Back to List Archive

Re: Indexing of word documents, stored on a UNIX

From: FISHER,JOSEPH (Non-HP-Roseville,ex1) <joseph_fisher(at)not-real.non.hp.com>
Date: Fri Aug 17 2001 - 21:57:18 GMT
Hi Bill,

Ok, I understand that I need to include a filter file in order to index the
contents of MS Word documents stored on a Unix system... (As I understand
it, this was NOT necessary under SWISH 1.3...)

I've downloaded and compiled "catdoc"... Catdoc is even referenced in one of
the filter files under SWISH-E 2.1...

	.../filter-bin/_doc2text.sh

I've installed it in it's default location, and made sure that the filter
file is pointing to the correct directory structure...

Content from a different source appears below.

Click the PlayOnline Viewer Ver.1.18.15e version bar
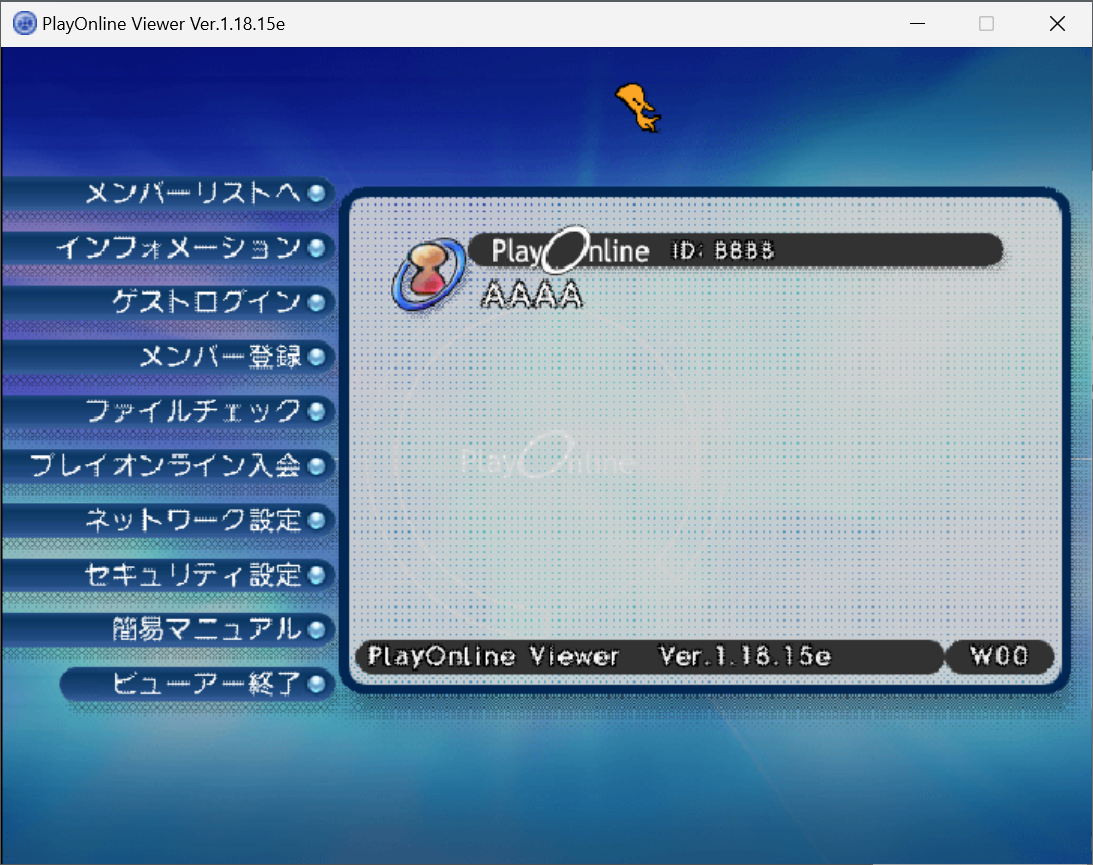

But which configuration file should I modify to make SWISH-E sees this MS
Word filter file?

Thanks in advance,

Joe Fisher

-----Original Message-----
From: Bill Moseley [mailto:moseley@hank.org]
Sent: Friday, August 17, 2001 12:04
To: Multiple recipients of list
Subject: [SWISH-E] Re: Indexing of word documents, stored on a UNIX


At 11:31 AM 08/17/01 -0700, FISHER,JOSEPH (Non-HP-Roseville,ex1) wrote:
>When I index the documents, everything appears to go through just fine,
with
>the following exceptions:
>
>	1) I get a warning message for each file being indexed:
>
>		Warning: Possible embedded null in file
>'/case_cr_rpts/docs/dataload/xml_spec3.doc'

Well, without seeing your config, I don't know.  To index Word documents you
need to use a filter (or add filtering to your program if indexing with -S
prog).

http://sunsite.berkeley.edu/SWISH-E/2.2/docs/SWISH-CONFIG.html#Document_Filt
er_Directives

Don't use a shell or perl script to call catdoc -- rather call catdoc
directly as shown in the example.   The scripts will kill your indexing
speed.




Bill Moseley
mailto:moseley@hank.org
Received on Fri Aug 17 22:22:55 2001